**Exercise aim:** Copy the entries below, swapping every "Sécurité" for "Cybersécurité" and keeping all else the same.

**Input data:**
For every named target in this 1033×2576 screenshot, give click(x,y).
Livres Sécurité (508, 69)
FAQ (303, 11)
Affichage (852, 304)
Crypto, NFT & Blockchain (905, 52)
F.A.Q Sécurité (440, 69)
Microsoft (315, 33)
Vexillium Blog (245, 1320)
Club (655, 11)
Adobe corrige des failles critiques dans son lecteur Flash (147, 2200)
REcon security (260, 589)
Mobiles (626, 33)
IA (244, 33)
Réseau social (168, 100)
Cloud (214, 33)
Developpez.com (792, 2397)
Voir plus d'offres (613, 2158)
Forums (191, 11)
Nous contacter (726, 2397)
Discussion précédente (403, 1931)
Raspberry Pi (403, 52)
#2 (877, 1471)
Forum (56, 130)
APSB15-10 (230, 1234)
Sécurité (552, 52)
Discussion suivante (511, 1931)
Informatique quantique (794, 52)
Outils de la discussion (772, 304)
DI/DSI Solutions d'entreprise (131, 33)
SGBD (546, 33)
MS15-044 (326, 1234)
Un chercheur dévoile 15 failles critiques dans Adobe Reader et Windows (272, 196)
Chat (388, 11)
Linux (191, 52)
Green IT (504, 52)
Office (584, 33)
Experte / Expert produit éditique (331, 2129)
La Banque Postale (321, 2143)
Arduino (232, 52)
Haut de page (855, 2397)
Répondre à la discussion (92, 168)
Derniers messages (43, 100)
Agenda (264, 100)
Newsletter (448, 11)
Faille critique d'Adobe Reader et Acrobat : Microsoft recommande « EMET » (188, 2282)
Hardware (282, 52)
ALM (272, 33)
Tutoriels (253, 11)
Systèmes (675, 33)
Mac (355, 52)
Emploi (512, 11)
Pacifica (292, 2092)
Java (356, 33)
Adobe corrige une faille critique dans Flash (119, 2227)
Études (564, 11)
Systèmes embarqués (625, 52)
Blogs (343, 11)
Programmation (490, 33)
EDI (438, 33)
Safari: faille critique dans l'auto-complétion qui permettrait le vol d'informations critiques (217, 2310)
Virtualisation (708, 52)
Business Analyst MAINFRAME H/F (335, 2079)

**Exercise answer:**
For every named target in this 1033×2576 screenshot, give click(x,y).
Livres Cybersécurité (508, 69)
FAQ (303, 11)
Affichage (852, 304)
Crypto, NFT & Blockchain (905, 52)
F.A.Q Cybersécurité (440, 69)
Microsoft (315, 33)
Vexillium Blog (245, 1320)
Club (655, 11)
Adobe corrige des failles critiques dans son lecteur Flash (147, 2200)
REcon security (260, 589)
Mobiles (626, 33)
IA (244, 33)
Réseau social (168, 100)
Cloud (214, 33)
Developpez.com (792, 2397)
Voir plus d'offres (613, 2158)
Forums (191, 11)
Nous contacter (726, 2397)
Discussion précédente (403, 1931)
Raspberry Pi (403, 52)
#2 (877, 1471)
Forum (56, 130)
APSB15-10 (230, 1234)
Cybersécurité (552, 52)
Discussion suivante (511, 1931)
Informatique quantique (794, 52)
Outils de la discussion (772, 304)
DI/DSI Solutions d'entreprise (131, 33)
SGBD (546, 33)
MS15-044 (326, 1234)
Un chercheur dévoile 15 failles critiques dans Adobe Reader et Windows (272, 196)
Chat (388, 11)
Linux (191, 52)
Green IT (504, 52)
Office (584, 33)
Experte / Expert produit éditique (331, 2129)
La Banque Postale (321, 2143)
Arduino (232, 52)
Haut de page (855, 2397)
Répondre à la discussion (92, 168)
Derniers messages (43, 100)
Agenda (264, 100)
Newsletter (448, 11)
Faille critique d'Adobe Reader et Acrobat : Microsoft recommande « EMET » (188, 2282)
Hardware (282, 52)
ALM (272, 33)
Tutoriels (253, 11)
Systèmes (675, 33)
Mac (355, 52)
Emploi (512, 11)
Pacifica (292, 2092)
Java (356, 33)
Adobe corrige une faille critique dans Flash (119, 2227)
Études (564, 11)
Systèmes embarqués (625, 52)
Blogs (343, 11)
Programmation (490, 33)
EDI (438, 33)
Safari: faille critique dans l'auto-complétion qui permettrait le vol d'informations critiques (217, 2310)
Virtualisation (708, 52)
Business Analyst MAINFRAME H/F (335, 2079)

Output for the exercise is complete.